Sans vouloir vous offenser, votre discours illustre très bien le dictum d’Alphonse Allais : « il faut aller chercher l’argent là où il est : chez les pauvres ». Chaque fois que je vous entend parler d’une économie, il s’agit d’aller prendre un bout de chandelle. Mais c’est quand qu’on s’attaque au véritable « gras » ? Aux grandes entreprises qui, profitant de l’optimisation fiscale permise par l’UE, ne payent pas d’impôts ou si peu ? A une protection sociale financée par des prélèvements sur le travail qui épargnent donc les produits étrangers ? A des subventions de toute nature qui créent autant d’effets d’aubaine au bénéfice du capital ? Aux « niches » qui permettent aux classes intermédiaires de bénéficier de toutes sortes de privilèges ? Aux « partenariats public-privé » et autres concessions léonines – je pense aux autoroutes – qui appauvrissent l’Etat et enrichissent le privé ? Il y a là des milliards, des dizaines de milliards à récupérer. Quand on les aura repris, on pourra alors s’occuper de souliers et des chaussettes, et les Français l’accepteront parce qu’ils verront que la politique est juste, et frappe plus lourdement ceux qui ont plus de moyens.
[Ceci n’est qu’un petit début, mais les petits ruisseaux…]
S’attaquer aux petits ruisseaux et laisser les grands fleuves continuer à couler ne peut qu’avoir un résultat : la révolte d’une population qui voit se perpétuer un système qui tape les faibles et laisse les forts s’enrichir. C’est approfondir encore la sécession entre le bloc dominant et les couches populaires.
@ Descartes
Je crois savoir que la formule d’A. Allais se concluait par « [les pauvres] ils n’ont pas beaucoup d’argent, mais qu’est-ce qu’ils sont nombreux. »
@ Bob
[Je crois savoir que la formule d’A. Allais se concluait par « [les pauvres] ils n’ont pas beaucoup d’argent, mais qu’est-ce qu’ils sont nombreux. »]

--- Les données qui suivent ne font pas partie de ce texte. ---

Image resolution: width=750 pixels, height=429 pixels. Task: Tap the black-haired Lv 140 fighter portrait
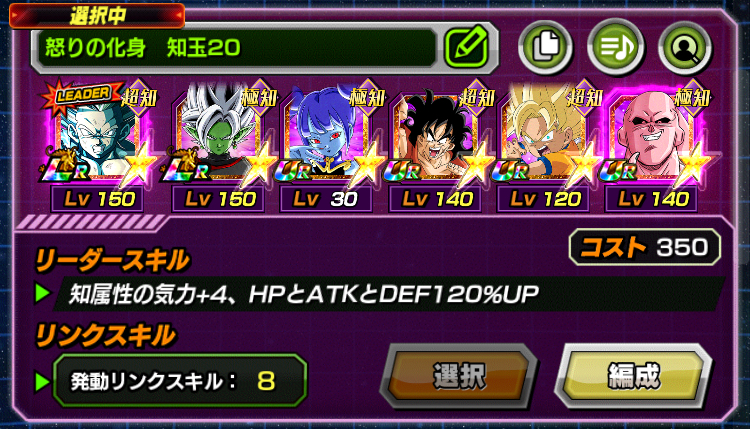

Je ne sais si cette formule vient du même texte, mais c’est un peu le “crédo” sous-jacent au discours des inspecteurs des finances de l’école de Michel Rocard: il faut des impôts à taux faible et à assiette large, parce que ce sont ceux qui distordent le moins les sacro-saints marchés et sont politiquement les plus faciles à vendre. Bien sur, ce genre d’impôt – comme la CSG ou la CRDS – frappe plus lourdement les pauvres que les riches… une coïncidence, sans doute.